Mortgage firm Fannie Mae - along with other finance giants - is being probed by the FBI over allegations of fraud

IMF director general Dominique Strauss-Kahn told a German newspaper that European banking was stronger than the crisis-ravaged US sector but "it might be adviseable for the Europeans to prepare for the worst-case scenario."

Stocks wobbled in London, gaining 0.17 percent at mid-day in line with feverish European trading after a closing rise of 0.20 percent in Japan.

The main support came from legendary US investor Warren Buffett who announced a 5.0-billion-dollar investment in humbled Wall Street bank Goldman Sachs.

But the dollar fell on arguing among US policymakers over a 700-billion-dollar government rescue plan for financial markets.

The Federal Reserve central bank offered another 30 billion dollars to dollar-starved foreign markets via central bank "swap" deals, to a new total of 277 billion dollars, because of "elevated pressures".

And leading central banks continued to provide special rolling funds to open up fear-strangled interbank lending.

"We continue to bounce from boom to gloom to boom to gloom," said Richard Herring, director at Australia's Burrell Stockbroking, amid comment that the crisis is comparable to the slide towards the 1930s Great Depression.

"First and foremost this is an American crisis," Strauss-Kahn, a Frenchman and a central figure in the global economy as head of the International Monetary Fund, told the German newspaper Frankfurter Allgemeine Zeitung.

"European banks have also suffered losses ... but all in all they are in a better state that American ones. But it might be adviseable for the Europeans to prepare for the worst case scenario."

The head of the World Trade Organization Pascal Lamy issued a strong warning that the "current hurricane" hitting financial markets must not discourage efforts for greater international economic openness.

"One of the important lessons of the Great Depression, which we must not forget, is that protectionism and economic isolationism do not work," he said in Geneva.

Explaining market sentiment, Derek Halpenny at the Bank of Tokyo-Mitsubishi in London, said: "A capital injection for Goldman Sachs and the extension of dollar swap agreements between the Federal Reserve and other central banks around the world have helped calm financial markets that remain very fragile."

ABN Amro analyst Robert Lind said: "Equity markets were in the depths of despair early last week. Then there was a euphoric surge on Friday, followed by renewed gloom earlier this week."

The euro rose to 1.4663 dollars in London from 1.4657 in New York late on Tuesday. Gold dropped to 889.63 dollars an ounce from 899 dollars late Tuesday.

The New York November contract oil price rose 1.84 dollars to 108.45 dollars a barrel, but traders said sentiment was dominated by concern that the rescue plan might not save the global economy from slowing growth.
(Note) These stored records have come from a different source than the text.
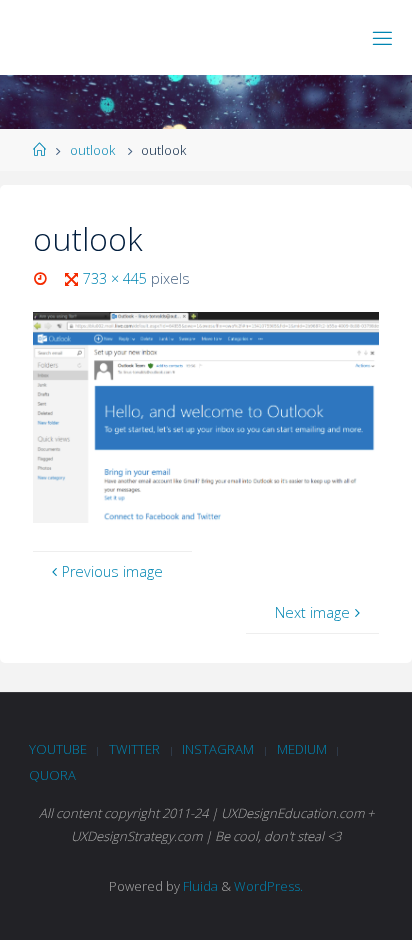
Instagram (218, 749)
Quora (52, 775)
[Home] (39, 150)
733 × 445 (117, 278)
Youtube (58, 749)
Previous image (112, 571)
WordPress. (268, 886)
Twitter (134, 749)
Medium (302, 749)
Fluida (199, 886)
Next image (312, 612)
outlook (92, 150)
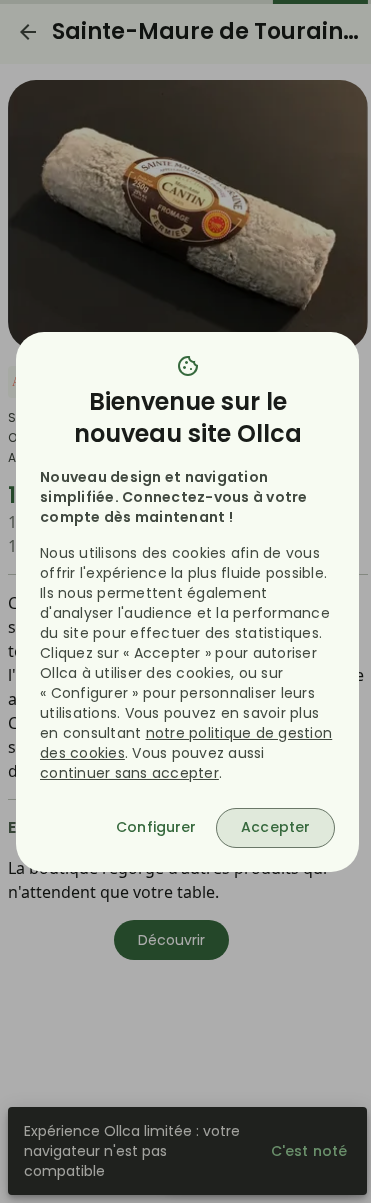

US Treasury Secretary Henry Paulson, pressing a sceptical Congress to approve his enormous plan, warned starkly Tuesday that delay carried a high risk that a racing subprime "chain reaction" would "threaten all parts of our economy."

But lawmakers remained highly critical and wary of the plan. The chairman of the Senate banking committee Christopher Dodd summed up much of the hostility in equally blunt terms: "This is not acceptable... this is not going to work."

Opinion polls suggest that the Democrats' candidate for the presidency Barack Obama has gained ground over his Republican rival John McCain on deep controversy over the crisis and the plan.

There is widespread incomprehension and outrage at how the subprime home-loan crisis developed, spreading into a global crisis, while some bankers in the field were earning huge bonuses.

US media reports said that the Federal Bureau of Investigation was looking into allegations of fraud by 26 Wall Street firms, including several of the names at the eye of the storm including Lehman Brothers, Fannie Mae, Freddie Mac and insurer AIG.

FBI spokesman Richard Kolko told ABC television the bureau "currently has 26 pending corporate fraud investigations involving subprime lenders."

The Paulson rescue was in preparation for months, it has emerged, as name after name on Wall Street hit distress, had to be rescued or headed for failure.

In Hong Kong Wednesday, hundreds of savers mobbed branches of the Bank of East Asia to withdraw deposits despite reassurances by the bank that it was not over-exposed to failed US bank Lehman Brothers and the rescued US insurer AIG.